◆ INSTRUCTIONS FOR THE TASK ◆
Extract every line of the records below and reproduce each one verbatim.

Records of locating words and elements

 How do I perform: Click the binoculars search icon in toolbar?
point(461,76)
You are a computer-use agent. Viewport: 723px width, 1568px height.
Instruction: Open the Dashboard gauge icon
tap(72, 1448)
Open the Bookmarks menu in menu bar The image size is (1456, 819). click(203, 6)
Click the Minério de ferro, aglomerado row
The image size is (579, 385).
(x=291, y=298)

◆ COMPLETED EXERCISE ◆
 How do I perform: Click the binoculars search icon in toolbar?
point(461,76)
You are a computer-use agent. Viewport: 723px width, 1568px height.
Instruction: Open the Dashboard gauge icon
tap(72, 1448)
Open the Bookmarks menu in menu bar The image size is (1456, 819). click(203, 6)
Click the Minério de ferro, aglomerado row
The image size is (579, 385).
(x=291, y=298)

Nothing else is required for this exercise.